**Supplied text**
Staff Site Reliability Developer @ Vena Solutions

Vena is looking for a Staff SRE to join our SaaS Technology and Operations (STO) team. This role is a match for you if you love building highly scalable, resilient and automated services.

We are an innovative team which aims to provide exceptional customer experience by leveraging best-in-class automation and orchestration practices for Vena's SaaS platform. As a Staff Site Reliability Developer, you will utilize your software and systems engineering background to build and run large-scale, distributed, fault-tolerant systems and services. We strive to hire people who are looking to make an impact and thrive in a flexible work environment driven by business objectives.

Your role is to ensure that our systems - both internally and externally facing-have been designed with maximizing resiliency and uptime. Our team focuses on optimizing existing systems, building infrastructure and reducing toil through automation. Practices such as limiting time spent on manual operational work, post-mortems and proactive identification of potential outages factor into iterative improvement that is key to both product quality and technical standards.

What you will do:

Be the STO team’s SME in how the Vena platform operates. You will foster and maintain relationships with other Staff-level engineers and Vena’s Architecture team.
Work closely with the Sr. Director, SaaS Engineering in helping develop the STO team’s technical roadmap and working closely with the Architecture team in determining where the team needs to be several quarters ahead of where they currently are.
Help Vena's technology organization build scalable systems, using best practices around automation (reliability) and developer self-service (velocity).

**Data lines**
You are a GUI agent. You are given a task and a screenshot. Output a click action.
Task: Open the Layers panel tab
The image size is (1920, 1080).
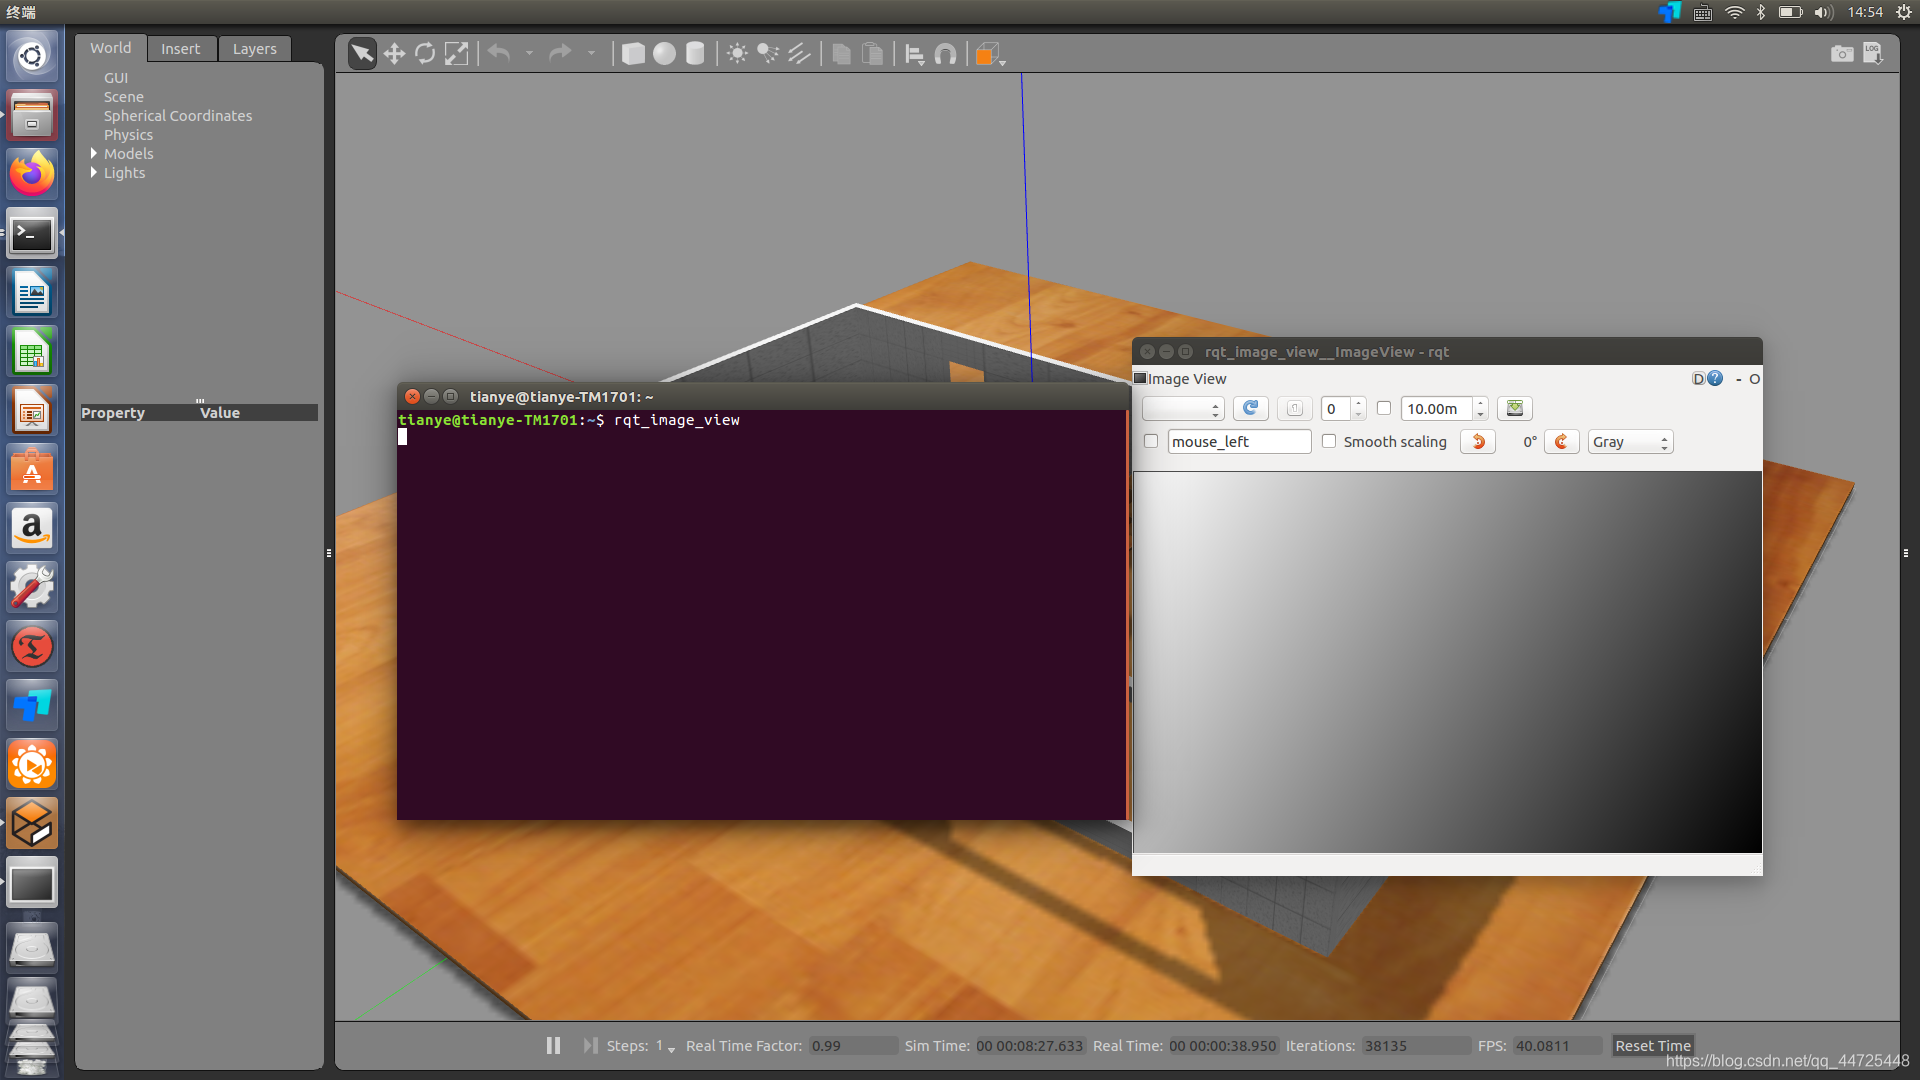coord(253,49)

**Goals**
- A) Can you substitute "cloud" for "SaaS" in the job posting and write out the passage starting with "Staff Site Reliability Developer @" and going on through "and automated services."?
- B) Could you pick up the job posting for the Staff Site Reliability Developer role after its last sentence and continue it?
You can set the material aside; none of it is needed here.

**Outputs for the tasks**
- A)
Staff Site Reliability Developer @ Vena Solutions

Vena is looking for a Staff SRE to join our cloud Technology and Operations (STO) team. This role is a match for you if you love building highly scalable, resilient and automated services.

- B)
Support services before they go live through activities such as system design consulting, developing software platforms and frameworks, planning and reviews.
Define and document runbooks and standard operating procedures.
Maintain services once they are live by measuring and monitoring availability, latency and overall system health.
Provide mentorship and training to other Vena SREs as well as members of the Product and Technology organization on emerging technologies and new processes, drive education and knowledge transfer of design patterns and technical practices.
Drive high standards around incident response practices and policies with a focus on automated response and remediation.
Participate in on-call rotation.

What we use:

Please note this reflects only a portion of our current technical stack, and we are constantly evolving and revisiting our stack as we grow:

A modern AWS cloud infrastructure managed through infrastructure-as-code (Terraform), configuration-as-code (Ansible), and CI/CD (Jenkins)
RDS MySQL, Redshift, Redshift Spectrum, MongoDB, and Elasticsearch
Kinesis, SQS, and RabbitMQ
DevOps tools written in Python
Back-end applications written using Java, Dropwizard, Spring Boot, and Hibernate
Front-end applications written using TypeScript, JavaScript, React (Context Api and Hooks), and Redux
Monitoring with Datadog, and CloudWatch

What you will bring:

10+ years of experience in an IT Operational, DevOps, Site Reliability Engineer, or Software Engineering role.
You possess technical professional-level certifications with AWS and Azure such as Solutions Architect Professional or DevOps Professional.
You are an authority and evangelist of SRE concepts such as SLO, SLIs and error budgets and have direct experience in helping multiple teams at an org-level in implementing them.
You have mastery of cloud computing platforms (AWS and Azure) and expert-level experience in setup and management of cloud infrastructure using various IaC and orchestration tools.
You can write code - in any language. You have implemented your work in a production environment and can back it up with examples.
You have mastery of tools and platforms such as: AWS, Azure, Ansible, Artifact storage (such as Artifactory, ECR), Build/Release Pipelines (such as Jenkins, Gitlab, GH Actions, or equivalents), Docker, Github, Kubernetes, Terraform etc.
Direct experience with large-scale distributed systems in the cloud using observability and telemetry for oversight of code deployments
Experience with the operational aspects of software systems using telemetry, centralized logging, and alerting with tools such as: CloudWatch, Datadog, Prometheus, etc.

This job is no longer accepting applications

See open jobs at Vena Solutions.See open jobs similar to "Staff Site Reliability Developer" Work In Tech.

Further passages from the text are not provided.